Respiratory therapists engage in patient education at the bedside on a daily basis – indeed, anytime you answer a patient’s question or instruct him or her in proper inhaler technique, you are providing education.
But some patients – and their families – require more in-depth education than can be provided informally at the bedside, and nowhere is that more true than for those going home on mechanical ventilation.
For John Cahill, RRT, it’s a full-time job. He provides this level of education through his role as a respiratory transition specialist for Independence Plus, Inc., out of Oak Brook, IL. The company prides itself on delivering the best home care possible for people with complex medical and respiratory needs.
“I’m involved in doing education with family and caregivers for complex respiratory patients that are going to be discharged to home on ventilators,” Cahill said. “After assessing how much correct knowledge they have picked up while the patient has been in facilities, I teach them on all aspects of the patient’s respiratory care.”

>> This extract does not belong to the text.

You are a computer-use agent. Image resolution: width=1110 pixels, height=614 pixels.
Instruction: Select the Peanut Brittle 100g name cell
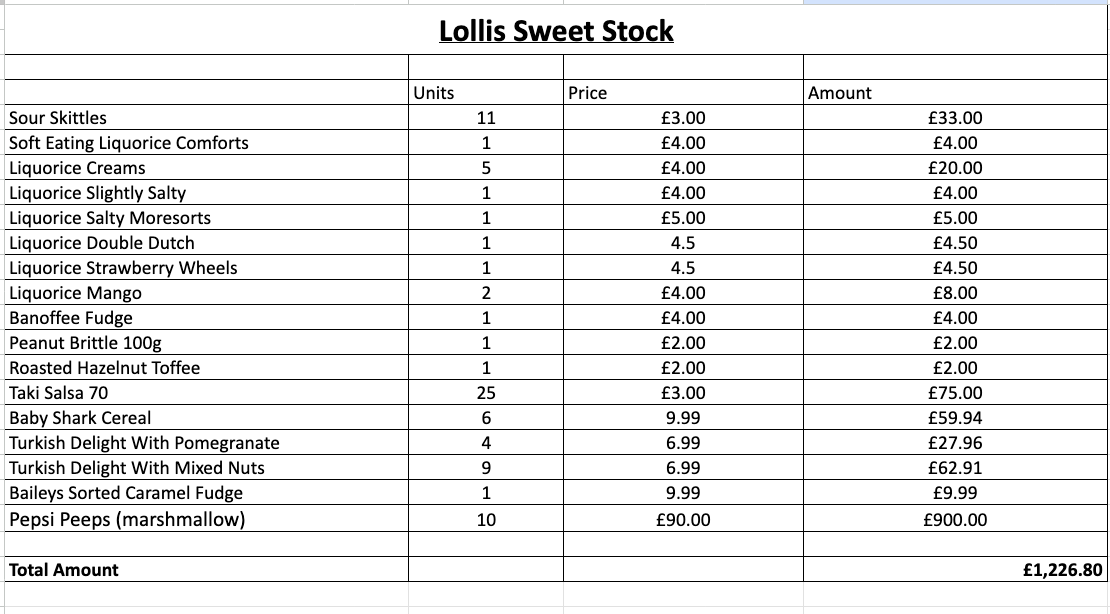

He works with his ventilator-dependent patients and their caregivers on everything from oral care and trach function/care to ventilator theory and ventilator operation. He also educates them on how to troubleshoot problems and which clinical issues to watch out for, and he provides them with daily care lists, emergency procedures, and printed personalized handouts for their reference.
“I spend many hours with each caregiver on theory training and hands-on care with return demonstration,” Cahill said.
The patients and families he works with are grateful for the instruction he provides. Cahill says after training is completed, they will often tell him they didn’t think they could handle the patient care involved, but with his help they slowly but surely gained the confidence they would need to do the job.
“I have had many patients that have been trached for some time, and after family training I have had many families tell me they now understand the function of the trach,” Cahill said. “Before training they only had a vague idea of how the tracheostomy tube worked and/or why it had a cuff.”
Many times, these informal caregivers have observed their loved ones receiving care at numerous hospitals, long-term acute care facilities, and skilled nursing facilities, and they have witnessed care that was very good and some that was not so good.
“As they have learned more and more through home care vent training, they get to the point where they recognize improper care and can correct it while the patient is still in the facility,” he said. “Once home, the patient receives care that has been individualized to him or her and will result in astounding outcomes.”
RTs are right for the job
Cahill firmly believes family caregivers need and deserve this level of training.
“We can keep patients healthier and at home longer if their caregivers are properly trained and have the correct tools to do the care,” he said.
The job may not be for everyone, but for him, it’s a great way to use his RT skills to help the most vulnerable patients we treat.
“Experienced RTs know the details that will make the difference at home,” Cahill said.